EXTRACT TO READ:
Published in final edited form as: Am J Obstet Gynecol. 2022 Aug 2;227(6):916–922.e1. doi: 10.1016/j.ajog.2022.07.045

Unified standard for fetal growth velocity: the Eunice Kennedy Shriver National Institute of Child Health and Human Development Fetal Growth Studies

Katherine L Grantz 1, Jagteshwar Grewal 2, Sungduk Kim 3, William A Grobman 4, Roger B Newman 5, John Owen 6, Anthony Sciscione 7, Daniel Skupski 8, Edward K Chien 9, Deborah A Wing 10, Ronald J Wapner 11, Angela C Ranzini 12, Michael P Nageotte 13, Sabrina Craigo 14, Stefanie N Hinkle 15, Mary E D’Alton 16, Dian He 17, Fasil Tekola-Ayele 18, Mary L Hediger 19, Germaine M Buck Louis 20, Cuilin Zhang 21, Paul S Albert 22
PMCID: PMC9729377  NIHMSID: NIHMS1838785  PMID: 35926648

OBJECTIVE:

Fetal growth velocity has the potential to improve the identification of fetuses who are failing or who are exceeding their expected rate of growth compared with a single measure of fetal size.1,2 The Eunice Kennedy Shriver National Institute of Child Health and Human Development Fetal Growth Studies – Singletons developed a calculator to compute fetal growth velocity standard percentiles for any given set of gestational week intervals in a contemporary, low-risk, and racially or ethnically diverse multisite population in the United States.1 The calculator has the ability to compute velocity percentiles by maternal self-reported race and ethnicity, including non-Hispanic White (NHW), non-Hispanic Black (NHB), Hispanic, and Asian or Pacific Islander (Asian) women, that can be used in concert with race- or ethnic-specific fetal growth standards.3,4 Subsequently, we have provided a unified fetal growth standard to provide a complementary option to the race- or ethnic-specific fetal growth standard.5-7 In the current analysis, we provided a fetal growth velocity standard and calculator to complement our previous work on unified fetal growth size standards.7

STUDY DESIGN:

The cohort included 1737 pregnant individuals without obesity with low-risk prepregnancy and antenatal profiles who delivered at ≥37 weeks of gestation at 12 US clinical sites (2009–2013).3,7,8 The analysis was limited to 1732 eligible individuals (99.7%) with ultrasound measurements, of whom 27.7% identified as NHW, 24.4% identified as NHB, 28.1% identified as Hispanic, and 19.8% identified as Asian. To address the original oversampling by race and ethnicity, the sample was weighted back to the US population distribution of pregnant women using natality statistics, employing the same methods as the unified fetal growth standard for size.7,9 Human subjects’ approval was obtained from all participating sites, and all women provided informed consent before any data collection.

THINGS TO DO:
**A.** Quote the part of the fetal growth velocity excerpt starting at "The cohort included" and ending at "any data collection.".
**B.** Summarize the fetal growth velocity excerpt in two sentences.
**C.** Answer these questions from the fetal growth velocity excerpt, one per line:
(i) At how many US clinical sites did the cohort deliver?
(ii) Which four race and ethnicity groups can the calculator compute velocity percentiles by?
(iii) What percentage of the analyzed individuals identified as Hispanic?
The listing after this excerpt is separate material with no connection to it.

DATA SECTION:
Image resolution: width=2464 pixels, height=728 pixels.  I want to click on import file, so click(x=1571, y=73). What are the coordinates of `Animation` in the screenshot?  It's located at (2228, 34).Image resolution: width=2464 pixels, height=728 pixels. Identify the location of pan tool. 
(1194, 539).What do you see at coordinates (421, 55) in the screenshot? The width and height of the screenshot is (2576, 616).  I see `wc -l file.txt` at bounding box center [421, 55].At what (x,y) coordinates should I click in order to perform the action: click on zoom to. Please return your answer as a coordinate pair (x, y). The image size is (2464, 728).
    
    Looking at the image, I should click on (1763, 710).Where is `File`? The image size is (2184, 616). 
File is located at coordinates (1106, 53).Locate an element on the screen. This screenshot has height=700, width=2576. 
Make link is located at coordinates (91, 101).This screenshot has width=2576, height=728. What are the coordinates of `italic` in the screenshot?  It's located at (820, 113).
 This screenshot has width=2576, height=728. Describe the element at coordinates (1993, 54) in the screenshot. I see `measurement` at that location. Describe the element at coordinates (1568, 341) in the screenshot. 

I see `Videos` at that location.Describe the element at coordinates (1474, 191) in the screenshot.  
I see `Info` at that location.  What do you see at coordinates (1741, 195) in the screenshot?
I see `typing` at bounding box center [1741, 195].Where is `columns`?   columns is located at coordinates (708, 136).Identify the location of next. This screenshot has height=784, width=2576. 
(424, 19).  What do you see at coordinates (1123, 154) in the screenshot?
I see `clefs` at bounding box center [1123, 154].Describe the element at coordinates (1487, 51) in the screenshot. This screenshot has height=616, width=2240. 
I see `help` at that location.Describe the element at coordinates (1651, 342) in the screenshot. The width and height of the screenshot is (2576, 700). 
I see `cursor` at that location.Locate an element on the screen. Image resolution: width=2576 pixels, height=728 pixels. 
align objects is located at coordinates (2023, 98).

ANSWERS IN ORDER:
**A.**
The cohort included 1737 pregnant individuals without obesity with low-risk prepregnancy and antenatal profiles who delivered at ≥37 weeks of gestation at 12 US clinical sites (2009–2013).3,7,8 The analysis was limited to 1732 eligible individuals (99.7%) with ultrasound measurements, of whom 27.7% identified as NHW, 24.4% identified as NHB, 28.1% identified as Hispanic, and 19.8% identified as Asian. To address the original oversampling by race and ethnicity, the sample was weighted back to the US population distribution of pregnant women using natality statistics, employing the same methods as the unified fetal growth standard for size.7,9 Human subjects’ approval was obtained from all participating sites, and all women provided informed consent before any data collection.

**B.** The Fetal Growth Studies – Singletons developed a calculator for fetal growth velocity percentiles, including by race and ethnicity. This analysis provides a velocity standard and calculator to complement unified fetal growth size standards, using low-risk pregnant individuals without obesity who delivered at ≥37 weeks at 12 US sites (2009–2013), with 1732 analyzed and the sample weighted to the US population of pregnant women.

**C.**
(i) 12
(ii) Non-Hispanic White, non-Hispanic Black, Hispanic, and Asian or Pacific Islander
(iii) 28.1%